In that moment, I knew that for both of them it wasn’t love and probably never had been.
‘I’ve handled this entire episode very badly,’ I told her.
She grabbed my wrist. ‘No, it’s my fault. I didn’t want to let you down. I knew how much the wedding meant to you and I couldn’t allow myself to have any doubts about him, at first. I thought it would destroy you if I changed my mind.’
I folded my hand over hers. ‘I didn’t see the signs. I assumed all your misgivings were about remorse, I hadn’t thought to look deeper. Or look before that night in the cellar. I thought you were in shock and I ploughed on in denial, just wanting to get the two of you married. I thought it was just guilt. I didn’t stop to think. I was too busy trying to get you over to the “other side”, to money, success, security. I pushed. I didn’t listen. I’m so sorry.’
She brought her feet onto the cushion and curled up against me. ‘It’s okay, Mum. It wasn’t just you. I’m equally to blame. I’ve been swept along by how keen Peter is on me. I think that’s the part I loved most. Feeling special, adored, his princess – I loved the feeling he gave me about myself, but I don’t actually love him. The person he is. I don’t really know him.’
She linked her arm through mine.
‘To be honest, the sex wasn’t great,’ she added, with a giggle.
It was the first time I’d seen her smile for what felt like a lifetime.
‘There’s something missing for me. I think I fancied him, but it didn’t go any deeper.’
Last night, everything seemed clear and at last we are both in agreement. The wedding is off for good. But as Peter gets up to board his train, he doesn’t know any of this. Beth is going to have to be brave one more time and find a way to tell him.
58
Beth
Mum’s been to St Andrew’s this morning to see Russell. I can tell, because she’s got that sad-yet-serene look on her face. Summer is in the air, so I set out the deckchairs on the patio to catch the precious morning rays. I order Mum to sit and bring out a tray with coffee, toast and her favourite, scrambled eggs.
‘What have I done to deserve this?’ Mum asks.
‘Just glad to be here,’ I say.
My phone buzzes as I set down the breakfast spread.
‘It’s Peter,’ I tell her with a grimace, answering the call. I point to the back door and disappear inside.

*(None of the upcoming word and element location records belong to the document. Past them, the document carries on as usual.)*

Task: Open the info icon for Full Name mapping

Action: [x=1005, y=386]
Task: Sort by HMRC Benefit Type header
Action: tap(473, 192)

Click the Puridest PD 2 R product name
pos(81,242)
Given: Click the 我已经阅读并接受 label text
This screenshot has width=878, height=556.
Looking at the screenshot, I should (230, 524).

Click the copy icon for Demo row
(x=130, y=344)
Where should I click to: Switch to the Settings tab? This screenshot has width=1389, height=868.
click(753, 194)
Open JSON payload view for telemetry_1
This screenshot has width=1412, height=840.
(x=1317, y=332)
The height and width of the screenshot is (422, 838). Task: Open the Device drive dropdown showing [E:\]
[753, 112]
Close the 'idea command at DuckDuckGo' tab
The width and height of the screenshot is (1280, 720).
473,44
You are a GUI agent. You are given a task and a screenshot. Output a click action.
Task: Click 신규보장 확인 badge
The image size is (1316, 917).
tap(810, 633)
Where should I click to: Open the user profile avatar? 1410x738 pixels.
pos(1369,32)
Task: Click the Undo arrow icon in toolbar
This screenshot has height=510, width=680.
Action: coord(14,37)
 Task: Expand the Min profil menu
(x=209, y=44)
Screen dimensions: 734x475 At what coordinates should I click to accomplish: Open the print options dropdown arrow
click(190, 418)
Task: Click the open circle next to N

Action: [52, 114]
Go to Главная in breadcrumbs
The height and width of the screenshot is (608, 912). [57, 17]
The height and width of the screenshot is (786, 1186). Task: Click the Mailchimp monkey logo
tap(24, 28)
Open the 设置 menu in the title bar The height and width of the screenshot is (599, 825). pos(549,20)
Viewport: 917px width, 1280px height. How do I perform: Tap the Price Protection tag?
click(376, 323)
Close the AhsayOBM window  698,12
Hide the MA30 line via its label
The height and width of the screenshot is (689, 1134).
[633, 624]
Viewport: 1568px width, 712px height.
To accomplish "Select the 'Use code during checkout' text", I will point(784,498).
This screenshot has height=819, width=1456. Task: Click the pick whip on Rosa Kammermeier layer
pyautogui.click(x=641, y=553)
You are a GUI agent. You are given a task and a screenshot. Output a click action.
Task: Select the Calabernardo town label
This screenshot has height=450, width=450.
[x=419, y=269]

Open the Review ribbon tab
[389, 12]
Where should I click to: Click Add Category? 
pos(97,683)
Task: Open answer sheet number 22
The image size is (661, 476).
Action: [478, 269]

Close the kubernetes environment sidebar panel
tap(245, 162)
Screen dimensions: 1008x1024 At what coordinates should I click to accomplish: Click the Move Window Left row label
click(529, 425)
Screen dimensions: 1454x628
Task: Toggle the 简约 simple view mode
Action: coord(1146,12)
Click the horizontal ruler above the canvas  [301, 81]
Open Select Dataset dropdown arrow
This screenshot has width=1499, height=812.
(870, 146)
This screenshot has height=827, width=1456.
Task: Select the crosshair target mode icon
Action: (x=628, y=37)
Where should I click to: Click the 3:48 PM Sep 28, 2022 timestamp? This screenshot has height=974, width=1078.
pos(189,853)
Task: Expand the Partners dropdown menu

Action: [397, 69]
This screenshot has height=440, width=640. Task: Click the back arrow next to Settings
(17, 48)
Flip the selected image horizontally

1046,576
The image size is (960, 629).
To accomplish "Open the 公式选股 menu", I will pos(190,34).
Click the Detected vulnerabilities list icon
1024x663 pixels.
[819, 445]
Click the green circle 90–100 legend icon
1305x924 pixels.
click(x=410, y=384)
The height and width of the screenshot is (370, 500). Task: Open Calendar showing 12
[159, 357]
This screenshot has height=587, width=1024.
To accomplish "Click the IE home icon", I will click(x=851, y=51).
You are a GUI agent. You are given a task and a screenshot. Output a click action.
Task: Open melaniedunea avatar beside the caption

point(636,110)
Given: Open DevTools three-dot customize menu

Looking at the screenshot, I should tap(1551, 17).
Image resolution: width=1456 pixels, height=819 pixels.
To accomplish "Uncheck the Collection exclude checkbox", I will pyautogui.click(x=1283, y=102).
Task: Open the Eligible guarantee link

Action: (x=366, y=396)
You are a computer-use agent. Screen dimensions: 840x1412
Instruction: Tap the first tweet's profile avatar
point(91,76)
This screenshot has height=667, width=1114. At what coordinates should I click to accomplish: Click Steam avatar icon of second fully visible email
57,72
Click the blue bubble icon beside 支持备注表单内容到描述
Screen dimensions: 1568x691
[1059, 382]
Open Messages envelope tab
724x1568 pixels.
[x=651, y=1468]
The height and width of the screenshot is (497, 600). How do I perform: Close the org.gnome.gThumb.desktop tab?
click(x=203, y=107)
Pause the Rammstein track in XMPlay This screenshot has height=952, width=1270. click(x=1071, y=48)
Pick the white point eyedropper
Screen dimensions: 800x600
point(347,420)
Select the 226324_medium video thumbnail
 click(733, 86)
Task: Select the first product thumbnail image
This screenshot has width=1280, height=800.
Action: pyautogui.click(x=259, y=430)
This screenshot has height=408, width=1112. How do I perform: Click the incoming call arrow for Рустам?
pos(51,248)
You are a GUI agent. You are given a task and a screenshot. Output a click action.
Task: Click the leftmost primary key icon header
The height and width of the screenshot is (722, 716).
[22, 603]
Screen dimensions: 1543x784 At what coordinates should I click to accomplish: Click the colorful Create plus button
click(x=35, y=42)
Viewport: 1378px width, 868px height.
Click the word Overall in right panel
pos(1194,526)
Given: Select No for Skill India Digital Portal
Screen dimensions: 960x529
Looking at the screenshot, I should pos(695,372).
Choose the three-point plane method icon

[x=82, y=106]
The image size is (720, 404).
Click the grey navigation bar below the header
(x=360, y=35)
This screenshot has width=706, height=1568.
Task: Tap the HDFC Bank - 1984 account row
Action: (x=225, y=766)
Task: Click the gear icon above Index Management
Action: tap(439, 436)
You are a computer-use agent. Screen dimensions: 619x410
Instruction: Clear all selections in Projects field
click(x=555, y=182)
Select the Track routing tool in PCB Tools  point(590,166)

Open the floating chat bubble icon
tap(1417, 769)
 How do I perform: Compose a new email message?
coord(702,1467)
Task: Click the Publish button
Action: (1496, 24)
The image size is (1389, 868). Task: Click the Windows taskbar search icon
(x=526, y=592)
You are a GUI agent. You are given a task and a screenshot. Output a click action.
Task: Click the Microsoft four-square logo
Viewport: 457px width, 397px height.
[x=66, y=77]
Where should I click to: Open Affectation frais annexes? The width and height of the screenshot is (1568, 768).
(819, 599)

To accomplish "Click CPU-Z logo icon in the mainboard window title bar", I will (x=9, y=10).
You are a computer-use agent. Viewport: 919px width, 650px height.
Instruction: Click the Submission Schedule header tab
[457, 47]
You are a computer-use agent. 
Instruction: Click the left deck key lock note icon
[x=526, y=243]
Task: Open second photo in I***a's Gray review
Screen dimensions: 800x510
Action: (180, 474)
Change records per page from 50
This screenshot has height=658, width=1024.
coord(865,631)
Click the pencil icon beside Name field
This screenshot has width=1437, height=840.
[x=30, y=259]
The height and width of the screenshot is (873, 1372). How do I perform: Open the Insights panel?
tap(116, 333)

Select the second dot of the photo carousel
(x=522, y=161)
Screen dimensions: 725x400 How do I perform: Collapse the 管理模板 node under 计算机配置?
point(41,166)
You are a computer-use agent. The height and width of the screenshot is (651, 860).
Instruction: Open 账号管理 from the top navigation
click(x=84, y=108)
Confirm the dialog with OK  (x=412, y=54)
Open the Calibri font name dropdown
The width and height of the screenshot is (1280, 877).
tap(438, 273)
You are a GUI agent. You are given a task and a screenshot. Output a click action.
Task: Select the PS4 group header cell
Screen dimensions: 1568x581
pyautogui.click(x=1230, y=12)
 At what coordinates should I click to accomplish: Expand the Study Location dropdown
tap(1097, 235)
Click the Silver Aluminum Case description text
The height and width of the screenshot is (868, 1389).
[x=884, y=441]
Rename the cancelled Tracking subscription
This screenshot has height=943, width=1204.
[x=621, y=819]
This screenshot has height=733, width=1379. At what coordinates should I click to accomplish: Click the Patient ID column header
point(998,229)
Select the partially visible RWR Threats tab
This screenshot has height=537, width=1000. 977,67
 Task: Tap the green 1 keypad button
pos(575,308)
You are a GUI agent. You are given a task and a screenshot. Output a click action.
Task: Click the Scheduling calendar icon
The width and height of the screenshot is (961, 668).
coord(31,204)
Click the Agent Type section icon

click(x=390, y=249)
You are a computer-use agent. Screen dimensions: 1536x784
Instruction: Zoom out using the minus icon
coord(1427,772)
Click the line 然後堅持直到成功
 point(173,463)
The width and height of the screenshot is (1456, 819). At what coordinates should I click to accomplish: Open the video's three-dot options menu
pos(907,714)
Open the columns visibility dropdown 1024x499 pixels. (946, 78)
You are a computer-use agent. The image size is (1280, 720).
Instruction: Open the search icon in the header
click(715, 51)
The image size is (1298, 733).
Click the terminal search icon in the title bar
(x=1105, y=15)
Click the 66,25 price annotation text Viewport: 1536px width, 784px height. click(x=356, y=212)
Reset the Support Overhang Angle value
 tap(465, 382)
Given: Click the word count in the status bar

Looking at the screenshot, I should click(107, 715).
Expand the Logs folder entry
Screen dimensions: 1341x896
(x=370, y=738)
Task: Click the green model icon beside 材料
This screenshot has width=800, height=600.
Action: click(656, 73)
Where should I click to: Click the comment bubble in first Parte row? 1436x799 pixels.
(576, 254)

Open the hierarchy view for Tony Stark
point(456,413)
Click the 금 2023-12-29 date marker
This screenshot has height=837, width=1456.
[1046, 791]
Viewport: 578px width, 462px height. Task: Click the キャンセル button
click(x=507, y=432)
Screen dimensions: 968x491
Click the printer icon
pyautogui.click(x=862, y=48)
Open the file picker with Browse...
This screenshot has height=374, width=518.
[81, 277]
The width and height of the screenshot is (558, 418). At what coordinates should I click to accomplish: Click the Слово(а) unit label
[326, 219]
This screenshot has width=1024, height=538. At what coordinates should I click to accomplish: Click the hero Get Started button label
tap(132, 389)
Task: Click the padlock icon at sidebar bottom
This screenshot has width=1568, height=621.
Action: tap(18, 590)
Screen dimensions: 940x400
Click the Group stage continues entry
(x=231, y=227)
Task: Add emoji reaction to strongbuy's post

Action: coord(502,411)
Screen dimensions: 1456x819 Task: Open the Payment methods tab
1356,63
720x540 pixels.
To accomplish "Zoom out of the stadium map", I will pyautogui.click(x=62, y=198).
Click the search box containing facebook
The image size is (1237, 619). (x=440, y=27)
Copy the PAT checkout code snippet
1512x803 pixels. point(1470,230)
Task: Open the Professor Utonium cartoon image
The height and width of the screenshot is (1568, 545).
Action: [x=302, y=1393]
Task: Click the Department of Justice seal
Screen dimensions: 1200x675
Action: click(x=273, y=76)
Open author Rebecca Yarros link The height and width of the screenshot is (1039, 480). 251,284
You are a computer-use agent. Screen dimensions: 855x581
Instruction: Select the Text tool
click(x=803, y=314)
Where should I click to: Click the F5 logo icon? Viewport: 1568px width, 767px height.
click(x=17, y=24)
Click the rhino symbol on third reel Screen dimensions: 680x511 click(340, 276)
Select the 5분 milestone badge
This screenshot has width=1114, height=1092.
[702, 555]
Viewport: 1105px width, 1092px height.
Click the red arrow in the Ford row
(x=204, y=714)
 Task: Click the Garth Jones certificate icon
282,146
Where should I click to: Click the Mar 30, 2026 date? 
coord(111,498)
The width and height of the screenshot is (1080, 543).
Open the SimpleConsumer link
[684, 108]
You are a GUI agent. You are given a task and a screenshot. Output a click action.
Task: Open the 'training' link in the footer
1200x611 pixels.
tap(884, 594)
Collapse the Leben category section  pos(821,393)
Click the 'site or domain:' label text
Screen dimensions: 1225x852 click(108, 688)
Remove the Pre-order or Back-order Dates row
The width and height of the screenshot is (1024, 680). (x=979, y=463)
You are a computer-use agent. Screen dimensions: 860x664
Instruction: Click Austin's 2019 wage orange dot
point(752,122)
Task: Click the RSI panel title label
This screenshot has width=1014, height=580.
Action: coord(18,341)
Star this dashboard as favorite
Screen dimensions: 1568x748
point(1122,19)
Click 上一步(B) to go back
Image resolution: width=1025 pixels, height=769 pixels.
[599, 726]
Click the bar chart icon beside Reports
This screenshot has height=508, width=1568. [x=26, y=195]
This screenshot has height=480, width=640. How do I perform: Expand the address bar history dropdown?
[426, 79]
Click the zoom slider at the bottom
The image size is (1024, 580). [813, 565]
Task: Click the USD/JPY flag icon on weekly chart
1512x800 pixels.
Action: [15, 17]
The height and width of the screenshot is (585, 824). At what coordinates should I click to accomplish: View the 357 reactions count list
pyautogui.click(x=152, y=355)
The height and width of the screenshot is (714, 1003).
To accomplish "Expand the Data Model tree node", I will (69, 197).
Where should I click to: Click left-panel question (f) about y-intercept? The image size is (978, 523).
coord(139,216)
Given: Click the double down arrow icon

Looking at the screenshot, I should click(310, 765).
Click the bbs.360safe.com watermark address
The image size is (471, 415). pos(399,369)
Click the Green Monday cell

‘We’re meeting up,’ I tell her once the call has ended. I slide into the deckchair beside her. ‘For a chat about everything. In two weeks’ time.’
‘Can you wait until then?’
‘He’s busy with meetings, apparently. It’s fine by me.’
I don’t mention that I’ve been preoccupied with something else, now that it appears Mum and I are in the clear. For days, locked away on the boat, a jumble of unresolved questions about Southampton swirled around in my head. I need to know. I’ve waited long enough.
I dive straight in. ‘I found a newspaper cutting at Grandad’s…in the loft with old photographs.’
‘Yes…I saw it by your bed at Adrian’s,’ she says, without batting an eyelid.